*** Supplied records Section Begins ***

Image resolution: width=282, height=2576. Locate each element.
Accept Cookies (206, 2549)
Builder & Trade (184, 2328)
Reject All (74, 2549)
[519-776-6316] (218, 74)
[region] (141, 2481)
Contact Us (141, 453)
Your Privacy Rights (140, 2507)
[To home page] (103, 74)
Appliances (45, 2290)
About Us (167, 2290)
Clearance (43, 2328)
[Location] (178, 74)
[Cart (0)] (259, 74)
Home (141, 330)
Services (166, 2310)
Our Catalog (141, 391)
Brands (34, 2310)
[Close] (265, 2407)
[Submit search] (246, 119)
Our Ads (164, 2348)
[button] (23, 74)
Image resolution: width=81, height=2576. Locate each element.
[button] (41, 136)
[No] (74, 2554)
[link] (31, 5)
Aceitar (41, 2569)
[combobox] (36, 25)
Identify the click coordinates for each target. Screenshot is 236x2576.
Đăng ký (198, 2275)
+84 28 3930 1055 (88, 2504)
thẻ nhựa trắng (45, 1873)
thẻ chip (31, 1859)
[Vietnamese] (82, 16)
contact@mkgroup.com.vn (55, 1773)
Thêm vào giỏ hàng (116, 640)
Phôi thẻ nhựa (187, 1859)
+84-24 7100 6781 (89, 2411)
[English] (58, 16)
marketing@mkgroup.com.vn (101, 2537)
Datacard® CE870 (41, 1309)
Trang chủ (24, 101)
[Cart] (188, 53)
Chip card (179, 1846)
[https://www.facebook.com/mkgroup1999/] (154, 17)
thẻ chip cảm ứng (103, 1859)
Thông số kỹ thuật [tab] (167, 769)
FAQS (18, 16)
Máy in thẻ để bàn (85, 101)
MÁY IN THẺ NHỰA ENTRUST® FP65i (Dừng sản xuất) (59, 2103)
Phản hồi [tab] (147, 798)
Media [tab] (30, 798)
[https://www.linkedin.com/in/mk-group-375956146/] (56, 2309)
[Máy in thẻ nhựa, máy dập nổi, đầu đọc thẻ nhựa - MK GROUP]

*** Supplied records Section Ends ***

## To do
Reproduce each line of the material in which the string "Image" occurs.

## Response area
Image resolution: width=282, height=2576. Locate each element.
Image resolution: width=81, height=2576. Locate each element.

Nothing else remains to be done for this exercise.